-- TEXT PASSAGE start --

Unlike linear regression techniques, CART analysis does not assume a particular form of relationship between the independent and dependent variables. Therefore, CART can often be used even in cases where data are not suitable for analysis by linear regression. The objective of CART is to create a decision tree that predicts the characteristics of the population of sites being studied. Therefore, the more sites (i.e., examples or observations) presented to the algorithm, the more accurately it will predict the characteristics of the population.
Simplification or “pruning” of classification and regression trees
Theoretically, CART algorithms could continue to split a data set until there are groups or nodes containing every observation in the data set. In causal analysis, one is generally most interested in the first few splits of a data set. Moreover, to avoid such overfitting of the data, algorithms used in CART generally simplify or “prune” the tree that contains all possible splits of the data to an optimal tree that contains a sufficient number of splits to describe the data.

-- TEXT PASSAGE end --

**CHALLENGE 1**
Display every line of the records that contains the word "Choose", treating uppercase and lowercase as different.
The passage on CART analysis and the records that come after it are unrelated material.

-- EXTRACTED MATERIAL start --

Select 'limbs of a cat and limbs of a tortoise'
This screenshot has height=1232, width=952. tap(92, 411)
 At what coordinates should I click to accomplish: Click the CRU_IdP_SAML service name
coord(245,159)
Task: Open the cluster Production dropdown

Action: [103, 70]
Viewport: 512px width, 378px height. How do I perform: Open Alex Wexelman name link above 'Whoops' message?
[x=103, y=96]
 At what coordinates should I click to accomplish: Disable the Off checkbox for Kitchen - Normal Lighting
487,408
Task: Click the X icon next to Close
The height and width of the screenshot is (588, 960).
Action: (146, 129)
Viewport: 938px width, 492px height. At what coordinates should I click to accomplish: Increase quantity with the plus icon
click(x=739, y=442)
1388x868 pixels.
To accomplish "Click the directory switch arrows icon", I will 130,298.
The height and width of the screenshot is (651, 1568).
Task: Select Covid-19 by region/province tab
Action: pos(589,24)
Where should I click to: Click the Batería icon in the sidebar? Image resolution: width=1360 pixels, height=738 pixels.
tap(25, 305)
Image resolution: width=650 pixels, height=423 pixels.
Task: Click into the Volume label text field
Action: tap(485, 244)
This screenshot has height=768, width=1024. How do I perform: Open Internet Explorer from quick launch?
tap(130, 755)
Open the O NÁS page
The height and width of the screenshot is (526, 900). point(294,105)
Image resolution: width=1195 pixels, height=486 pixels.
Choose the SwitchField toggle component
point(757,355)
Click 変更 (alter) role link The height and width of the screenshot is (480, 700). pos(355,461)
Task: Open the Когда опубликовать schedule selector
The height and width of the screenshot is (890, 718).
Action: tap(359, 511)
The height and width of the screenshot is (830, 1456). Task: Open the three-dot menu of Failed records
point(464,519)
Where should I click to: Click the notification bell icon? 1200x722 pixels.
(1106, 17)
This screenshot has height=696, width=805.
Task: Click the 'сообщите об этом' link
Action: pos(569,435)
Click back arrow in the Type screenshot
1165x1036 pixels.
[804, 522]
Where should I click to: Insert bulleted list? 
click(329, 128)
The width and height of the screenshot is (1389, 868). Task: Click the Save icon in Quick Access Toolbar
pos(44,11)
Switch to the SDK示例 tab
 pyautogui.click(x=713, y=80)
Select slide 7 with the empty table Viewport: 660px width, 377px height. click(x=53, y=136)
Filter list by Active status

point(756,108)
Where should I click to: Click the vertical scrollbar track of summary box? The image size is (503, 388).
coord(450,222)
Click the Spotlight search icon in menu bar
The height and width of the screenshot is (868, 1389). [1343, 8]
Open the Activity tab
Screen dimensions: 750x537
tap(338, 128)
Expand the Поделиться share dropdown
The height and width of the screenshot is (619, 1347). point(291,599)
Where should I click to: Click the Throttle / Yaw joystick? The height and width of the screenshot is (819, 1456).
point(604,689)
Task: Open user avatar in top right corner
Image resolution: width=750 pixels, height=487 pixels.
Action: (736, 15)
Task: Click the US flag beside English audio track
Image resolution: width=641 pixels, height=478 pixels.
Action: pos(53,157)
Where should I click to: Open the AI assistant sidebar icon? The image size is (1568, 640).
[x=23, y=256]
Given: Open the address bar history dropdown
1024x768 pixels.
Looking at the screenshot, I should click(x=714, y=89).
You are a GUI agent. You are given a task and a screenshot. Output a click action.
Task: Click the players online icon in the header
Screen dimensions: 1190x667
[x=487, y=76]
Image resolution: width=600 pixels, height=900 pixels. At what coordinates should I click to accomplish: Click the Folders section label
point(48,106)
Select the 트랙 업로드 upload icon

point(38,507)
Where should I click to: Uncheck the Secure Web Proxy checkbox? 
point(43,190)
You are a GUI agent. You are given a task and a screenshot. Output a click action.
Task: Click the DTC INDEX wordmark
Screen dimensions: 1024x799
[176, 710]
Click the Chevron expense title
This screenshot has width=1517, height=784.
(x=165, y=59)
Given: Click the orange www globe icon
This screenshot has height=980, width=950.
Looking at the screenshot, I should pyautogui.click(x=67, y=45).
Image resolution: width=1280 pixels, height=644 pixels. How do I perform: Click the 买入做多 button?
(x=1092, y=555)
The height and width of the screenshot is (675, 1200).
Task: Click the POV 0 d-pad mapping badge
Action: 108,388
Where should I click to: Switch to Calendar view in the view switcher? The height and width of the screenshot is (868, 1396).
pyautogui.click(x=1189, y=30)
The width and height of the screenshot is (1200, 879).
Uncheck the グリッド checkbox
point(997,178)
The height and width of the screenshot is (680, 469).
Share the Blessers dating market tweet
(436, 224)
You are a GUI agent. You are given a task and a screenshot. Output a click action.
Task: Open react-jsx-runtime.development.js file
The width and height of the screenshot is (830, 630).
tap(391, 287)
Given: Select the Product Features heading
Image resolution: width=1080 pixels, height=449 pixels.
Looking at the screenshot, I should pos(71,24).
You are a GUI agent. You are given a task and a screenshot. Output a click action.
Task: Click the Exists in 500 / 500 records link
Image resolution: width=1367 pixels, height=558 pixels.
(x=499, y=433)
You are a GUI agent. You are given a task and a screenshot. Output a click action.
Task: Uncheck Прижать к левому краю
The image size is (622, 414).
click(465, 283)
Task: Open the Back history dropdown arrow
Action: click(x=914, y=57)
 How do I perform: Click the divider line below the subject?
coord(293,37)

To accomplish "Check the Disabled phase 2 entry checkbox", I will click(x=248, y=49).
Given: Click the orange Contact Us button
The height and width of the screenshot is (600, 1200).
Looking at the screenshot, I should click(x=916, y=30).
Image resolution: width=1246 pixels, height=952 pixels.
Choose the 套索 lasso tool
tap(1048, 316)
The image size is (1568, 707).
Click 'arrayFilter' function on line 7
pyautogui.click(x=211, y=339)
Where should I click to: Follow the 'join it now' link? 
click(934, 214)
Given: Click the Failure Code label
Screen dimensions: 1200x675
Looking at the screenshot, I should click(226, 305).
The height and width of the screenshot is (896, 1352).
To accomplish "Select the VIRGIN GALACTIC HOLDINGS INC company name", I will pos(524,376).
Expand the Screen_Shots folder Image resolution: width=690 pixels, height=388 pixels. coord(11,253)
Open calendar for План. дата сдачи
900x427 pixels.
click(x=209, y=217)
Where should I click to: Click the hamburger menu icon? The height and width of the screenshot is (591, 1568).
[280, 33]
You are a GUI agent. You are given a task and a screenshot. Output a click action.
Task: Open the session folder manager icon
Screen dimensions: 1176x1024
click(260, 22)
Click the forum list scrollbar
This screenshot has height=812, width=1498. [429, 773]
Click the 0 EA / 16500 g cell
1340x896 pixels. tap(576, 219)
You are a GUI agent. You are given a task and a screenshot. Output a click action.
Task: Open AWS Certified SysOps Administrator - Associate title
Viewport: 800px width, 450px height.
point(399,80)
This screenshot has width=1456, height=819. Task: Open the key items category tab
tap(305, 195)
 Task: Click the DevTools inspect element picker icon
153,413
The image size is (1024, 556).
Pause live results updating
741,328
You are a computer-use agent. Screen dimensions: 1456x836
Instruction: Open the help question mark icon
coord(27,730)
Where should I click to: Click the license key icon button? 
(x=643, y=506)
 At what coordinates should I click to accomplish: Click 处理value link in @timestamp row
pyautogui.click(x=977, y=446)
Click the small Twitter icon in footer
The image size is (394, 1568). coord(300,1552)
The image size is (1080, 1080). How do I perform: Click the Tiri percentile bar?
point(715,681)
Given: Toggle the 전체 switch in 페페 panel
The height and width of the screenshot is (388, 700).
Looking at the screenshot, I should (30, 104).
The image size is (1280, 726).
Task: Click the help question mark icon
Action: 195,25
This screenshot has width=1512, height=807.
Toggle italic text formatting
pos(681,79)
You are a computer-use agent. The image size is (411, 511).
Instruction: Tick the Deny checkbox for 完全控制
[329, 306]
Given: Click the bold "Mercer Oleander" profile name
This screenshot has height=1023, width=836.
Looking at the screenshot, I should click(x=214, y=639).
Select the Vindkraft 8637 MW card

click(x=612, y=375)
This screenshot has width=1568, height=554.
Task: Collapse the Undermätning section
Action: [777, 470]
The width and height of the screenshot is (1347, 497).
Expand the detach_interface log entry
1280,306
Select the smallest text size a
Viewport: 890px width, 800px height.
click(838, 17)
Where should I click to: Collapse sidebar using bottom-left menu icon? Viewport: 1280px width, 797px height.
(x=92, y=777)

-- EXTRACTED MATERIAL end --

**CHALLENGE 2**
Extend the passage on CART analysis, picking up after its final sentence.

**TASK RESPONSE 1**
Choose the SwitchField toggle component
Choose the 套索 lasso tool

**TASK RESPONSE 2**
Many algorithms use stopping criteria that may set the minimum number of observations needed in a group or node in order to split that group, the minimum number of observations needed in a terminal group or node in order to retain that group, or the minimum decrease in the overall lack of fit (i.e., usually the mean squared error) needed for a split of a group or node in order to retain that split. These stopping criteria usually have default values, but they can be set by the user. As some of these criteria are based on the number of observations in a group or node, the number of splits will be dependent on the total number of observations in a data set.
Other options for pruning trees include the use of cross-validation, where the CART analysis is conducted iteratively on random subsets of the data set, or validation of the resulting tree against a second, independent data set. As a result, finding a final tree is a balance between model fit and the size of the data set available for analysis.